What this means for you
Hungary's 4.82/10 average is the second-highest in this Eastern European batch, behind Slovakia's 4.91/10. The concentration of business services and professional roles in Budapest - combined with an above-EU-average technician share - pushes the exposure above regional peers like Romania (4.26/10) and Poland (4.59/10).
If you work in business administration, shared services, or financial back-office roles in Budapest, the risk timeline is shorter than the country average suggests. AI tools for accounts payable, data reconciliation, and customer correspondence are already deployed by the multinational employers that dominate these roles. The timeline is not "if" but "when your team's next headcount review happens." Roles involving client relationship management, judgment under ambiguity, and cross-functional coordination are more durable than those producing structured documents or processing defined input fields.

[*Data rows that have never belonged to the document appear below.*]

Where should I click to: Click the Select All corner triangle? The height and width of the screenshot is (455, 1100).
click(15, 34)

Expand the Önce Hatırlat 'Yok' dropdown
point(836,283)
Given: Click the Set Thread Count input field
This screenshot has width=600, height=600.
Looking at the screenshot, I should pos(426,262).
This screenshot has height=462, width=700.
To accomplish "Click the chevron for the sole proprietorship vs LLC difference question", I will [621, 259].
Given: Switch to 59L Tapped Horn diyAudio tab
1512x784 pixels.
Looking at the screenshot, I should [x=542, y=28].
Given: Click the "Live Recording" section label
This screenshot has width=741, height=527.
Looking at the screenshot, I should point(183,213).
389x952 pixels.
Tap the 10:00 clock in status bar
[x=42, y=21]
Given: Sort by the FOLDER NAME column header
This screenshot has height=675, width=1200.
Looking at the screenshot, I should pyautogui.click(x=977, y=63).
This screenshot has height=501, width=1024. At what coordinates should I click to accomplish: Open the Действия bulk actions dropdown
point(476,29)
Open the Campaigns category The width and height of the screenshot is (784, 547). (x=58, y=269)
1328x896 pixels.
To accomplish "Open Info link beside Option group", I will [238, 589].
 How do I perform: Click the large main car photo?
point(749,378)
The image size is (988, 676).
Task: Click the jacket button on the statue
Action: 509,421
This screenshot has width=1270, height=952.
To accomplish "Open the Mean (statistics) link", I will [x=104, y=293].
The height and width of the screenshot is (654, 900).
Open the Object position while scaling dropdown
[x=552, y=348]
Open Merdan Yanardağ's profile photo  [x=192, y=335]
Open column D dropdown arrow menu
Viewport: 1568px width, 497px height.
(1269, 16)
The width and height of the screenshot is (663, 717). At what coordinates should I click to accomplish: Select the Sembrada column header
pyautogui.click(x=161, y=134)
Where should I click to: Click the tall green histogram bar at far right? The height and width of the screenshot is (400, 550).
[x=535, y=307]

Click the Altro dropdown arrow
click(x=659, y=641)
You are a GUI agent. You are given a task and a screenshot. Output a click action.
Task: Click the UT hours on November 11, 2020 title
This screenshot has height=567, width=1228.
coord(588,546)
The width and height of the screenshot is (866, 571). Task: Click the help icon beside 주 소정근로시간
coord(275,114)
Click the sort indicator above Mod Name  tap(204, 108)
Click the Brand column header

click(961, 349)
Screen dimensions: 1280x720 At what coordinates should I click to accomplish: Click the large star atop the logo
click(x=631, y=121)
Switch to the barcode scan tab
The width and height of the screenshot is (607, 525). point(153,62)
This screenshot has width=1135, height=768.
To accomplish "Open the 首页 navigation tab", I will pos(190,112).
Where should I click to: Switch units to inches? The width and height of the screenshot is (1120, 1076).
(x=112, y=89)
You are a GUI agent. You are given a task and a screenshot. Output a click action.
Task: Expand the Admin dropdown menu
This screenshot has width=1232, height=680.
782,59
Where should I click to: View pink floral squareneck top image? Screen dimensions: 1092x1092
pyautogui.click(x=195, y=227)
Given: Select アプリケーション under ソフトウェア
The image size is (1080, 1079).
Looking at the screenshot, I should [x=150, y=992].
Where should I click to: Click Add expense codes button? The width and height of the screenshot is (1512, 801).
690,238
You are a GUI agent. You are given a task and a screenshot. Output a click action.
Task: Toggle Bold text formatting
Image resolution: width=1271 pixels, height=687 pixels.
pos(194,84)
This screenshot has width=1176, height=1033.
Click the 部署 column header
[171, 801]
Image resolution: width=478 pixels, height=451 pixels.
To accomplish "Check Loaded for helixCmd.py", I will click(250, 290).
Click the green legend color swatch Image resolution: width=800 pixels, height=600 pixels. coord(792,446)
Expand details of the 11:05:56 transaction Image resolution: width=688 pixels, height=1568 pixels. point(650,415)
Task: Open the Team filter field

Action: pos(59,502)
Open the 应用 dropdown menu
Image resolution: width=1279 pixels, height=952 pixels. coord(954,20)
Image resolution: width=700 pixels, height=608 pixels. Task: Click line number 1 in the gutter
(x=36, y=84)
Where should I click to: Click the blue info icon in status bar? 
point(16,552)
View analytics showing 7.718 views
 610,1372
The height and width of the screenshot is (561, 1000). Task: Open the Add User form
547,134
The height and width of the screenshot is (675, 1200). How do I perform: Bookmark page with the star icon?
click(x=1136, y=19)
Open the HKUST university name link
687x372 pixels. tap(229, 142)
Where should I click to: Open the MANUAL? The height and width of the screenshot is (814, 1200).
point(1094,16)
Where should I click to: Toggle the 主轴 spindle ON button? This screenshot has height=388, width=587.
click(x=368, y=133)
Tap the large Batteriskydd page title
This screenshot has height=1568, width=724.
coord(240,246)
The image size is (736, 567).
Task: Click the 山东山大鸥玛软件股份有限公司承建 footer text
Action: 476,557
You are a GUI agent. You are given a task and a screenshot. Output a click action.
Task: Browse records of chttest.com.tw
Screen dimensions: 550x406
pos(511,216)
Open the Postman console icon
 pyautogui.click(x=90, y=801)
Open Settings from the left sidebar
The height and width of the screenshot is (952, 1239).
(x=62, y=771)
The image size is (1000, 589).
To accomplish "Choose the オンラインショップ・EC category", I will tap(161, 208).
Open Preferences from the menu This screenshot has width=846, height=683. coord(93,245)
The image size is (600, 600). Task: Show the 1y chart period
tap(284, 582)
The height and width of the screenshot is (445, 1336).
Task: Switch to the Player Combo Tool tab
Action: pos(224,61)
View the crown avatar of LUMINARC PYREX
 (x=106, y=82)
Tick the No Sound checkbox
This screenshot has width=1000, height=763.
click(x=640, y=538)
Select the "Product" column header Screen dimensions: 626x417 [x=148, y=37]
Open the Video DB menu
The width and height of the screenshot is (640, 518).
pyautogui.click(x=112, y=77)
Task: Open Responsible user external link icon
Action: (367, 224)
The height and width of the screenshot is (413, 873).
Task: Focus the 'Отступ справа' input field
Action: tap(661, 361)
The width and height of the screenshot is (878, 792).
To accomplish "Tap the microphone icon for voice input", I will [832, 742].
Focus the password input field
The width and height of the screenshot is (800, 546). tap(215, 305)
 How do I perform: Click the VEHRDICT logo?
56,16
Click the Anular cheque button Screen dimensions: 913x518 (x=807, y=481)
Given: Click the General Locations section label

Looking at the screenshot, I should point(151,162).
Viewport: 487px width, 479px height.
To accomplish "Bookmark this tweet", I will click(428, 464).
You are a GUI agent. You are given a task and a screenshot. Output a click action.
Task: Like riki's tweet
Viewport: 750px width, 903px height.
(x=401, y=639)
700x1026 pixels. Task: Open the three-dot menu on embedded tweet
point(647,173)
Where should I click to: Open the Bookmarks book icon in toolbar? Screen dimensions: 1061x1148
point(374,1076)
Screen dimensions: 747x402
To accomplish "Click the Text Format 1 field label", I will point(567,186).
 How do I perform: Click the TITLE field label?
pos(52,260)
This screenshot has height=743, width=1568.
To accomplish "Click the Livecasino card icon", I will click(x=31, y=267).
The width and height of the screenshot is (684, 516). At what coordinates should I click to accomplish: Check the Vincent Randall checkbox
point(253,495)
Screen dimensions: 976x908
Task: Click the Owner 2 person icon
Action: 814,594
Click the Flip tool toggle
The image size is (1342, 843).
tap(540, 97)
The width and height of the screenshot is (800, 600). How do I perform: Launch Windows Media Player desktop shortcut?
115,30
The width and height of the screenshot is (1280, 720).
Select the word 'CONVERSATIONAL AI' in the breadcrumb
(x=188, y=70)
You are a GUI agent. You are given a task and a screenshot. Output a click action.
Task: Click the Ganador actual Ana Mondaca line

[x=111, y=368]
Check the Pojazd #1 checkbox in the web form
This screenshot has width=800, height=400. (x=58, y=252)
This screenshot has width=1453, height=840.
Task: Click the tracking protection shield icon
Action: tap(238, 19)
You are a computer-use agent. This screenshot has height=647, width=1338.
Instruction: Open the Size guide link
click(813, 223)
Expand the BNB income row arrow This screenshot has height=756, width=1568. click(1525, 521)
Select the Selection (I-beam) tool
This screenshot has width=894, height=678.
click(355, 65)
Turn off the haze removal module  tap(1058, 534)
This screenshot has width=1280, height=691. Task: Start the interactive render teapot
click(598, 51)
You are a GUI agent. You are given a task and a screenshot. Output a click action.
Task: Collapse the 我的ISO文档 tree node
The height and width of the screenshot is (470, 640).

If you work in Hungary's automotive manufacturing sector, the picture is different. Germany-headquartered OEMs bring AI and robotics investment decisions made in Stuttgart and Munich. The capital cost of replacing skilled Hungarian assembly workers is currently not justified at the wage differential - particularly as the auto sector manages simultaneous EV transition investments. Plant operators and craft workers in the Audi Gyor, Mercedes Kecskemet, and BMW Debrecen supply chains face a 5 to 10 year adjustment window rather than 2 to 3 years. Recovery resilience of 7.1/10 reflects EU Structural Fund access and Hungary's track record of attracting foreign direct investment to absorb displaced manufacturing workers.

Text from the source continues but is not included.